Although the portability of these machines is a major advantage, some larger processing operations have installed centralized steam generators that are capable of operating continuously. Often these are used to provide continuous sanitizing of transport belting, etc.
Steam is delivered to the nozzle over a range of pressures and temperatures; steam at 260°F will kill any microbe on earth with direct contact. Many pathogens lie beneath a biofilm, however, which protects them from the killing power of steam. The steam, instead, strips away the biofilm and along with it any microbes it may be harboring. For a similar reason, chemical sanitizing agents must be allowed to dwell on surfaces to give them sufficient time to break through the biofilm. Steam also avoids the possibility of bacteria developing resistance to chemicals. The steam, under pressure, can work its way into cracks and crevasses but does not blast grime everywhere the way hosing or pressure washing can. Water use is minimized as is the volume of cleaning residue. Sometimes a machine may be “tented” and immersed in a cloud of dry steam in a manner similar to the way in which houses are tented to eliminate infestations.
The sanitizing requirements of the food, beverage, and pharmaceutical industries make facility sterilization by dry steam a good fit. Dry steam is used safely around control panels, conveyors, directly on walls, within ducts, etc. – all places where grease and residue can accumulate and harbor bacteria. Heat exchanges coils, filters, etc. are routinely cleaned using dry steam. Any facility that packages fresh fish, poultry, meats, cut produce, and similar items must be especially vigilant in its sanitation regime. The use of dry steam allows surfaces that contact food to be sanitized without chemical residue. Production machinery and equipment can be sanitized during worker breaks without shutting down production. Beverage makers use dry steam to clean bottling machines, conveyors, wooden barrels, etc. Refrigerated storage facilities may be cleaned without removing food products. Motors, wiring, and other electrical equipment may be degreased and sanitized without fear of harming the equipment.
Beyond those industries, others are finding applications for dry steam cleaning. Hotels, spas, and gyms are starting to use the process to kill bedbugs and other insects in carpets and bedding and to sanitize surfaces that come in frequent contact with their guests. Airlines and passenger trains and buses are increasingly using dry steam for the sanitation of their passenger compartments. Auto detailers are using the technology to clean and sanitize automotive interiors. Medical labs and dental offices are beginning to find the technology useful as well. Even homeowners are using consumer-based versions of dry steam machines to rid their houses of fleas and other pests without resorting to chemical treatments.

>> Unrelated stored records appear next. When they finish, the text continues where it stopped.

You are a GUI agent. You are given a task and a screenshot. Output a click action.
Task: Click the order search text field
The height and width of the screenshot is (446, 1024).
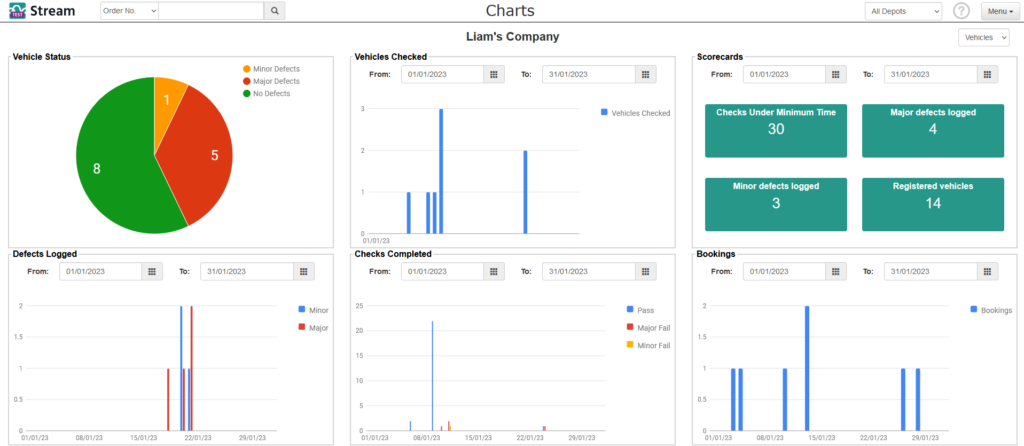211,10
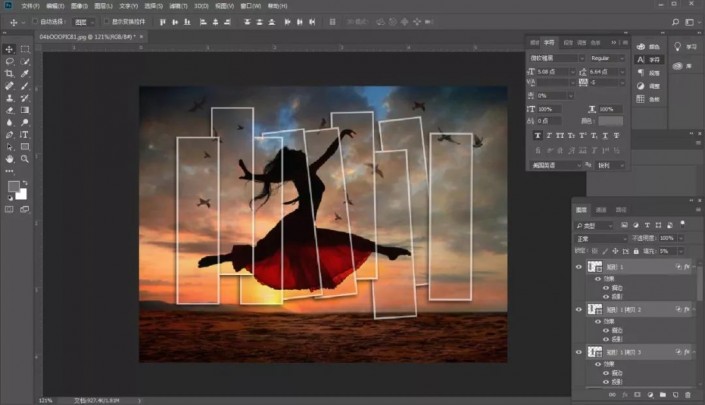This screenshot has height=405, width=705.
Task: Toggle the show transform controls checkbox
Action: 107,20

Although the dry steam is hot enough to kill microbes on contact, because of its low moisture content, the steam does not pose a burning hazard to operators. In many instances, no special protective gear such as gloves is required when operating the equipment.

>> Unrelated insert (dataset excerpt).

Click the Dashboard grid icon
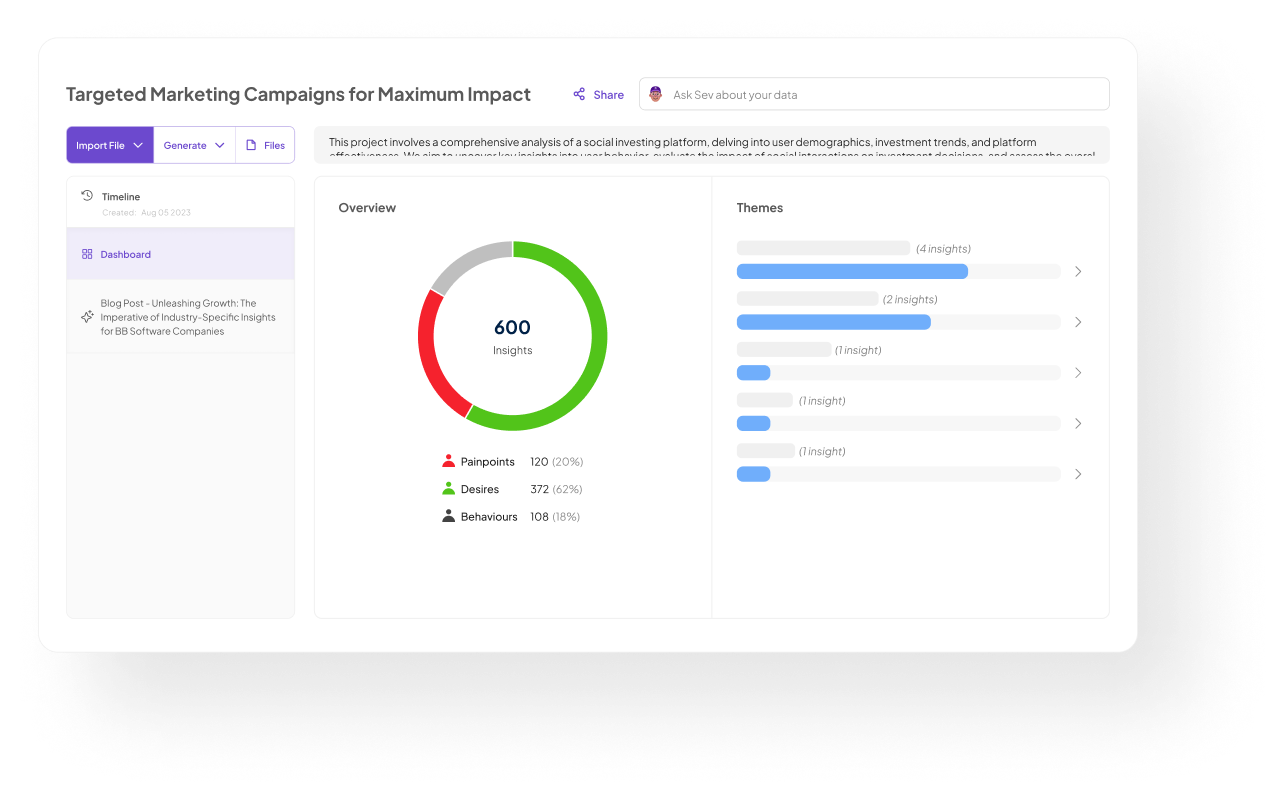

Dry steam cleaning is not as fast as wet steam cleaning and for facilities with floor drains and washdown rated equipment wet steam may still be a preferred method. Wet steam has much higher water content and with that comes an increased flushing action. Likewise, heavy-duty removal of dirt and grease from agricultural machinery and the like is still best tackled by the application of wet steam, pressure washing, or a similar process –assuming it takes place outdoors or in a semi-enclosed environment. Dry ice blasting is another alternative for cleaning of bakery equipment, molds, etc.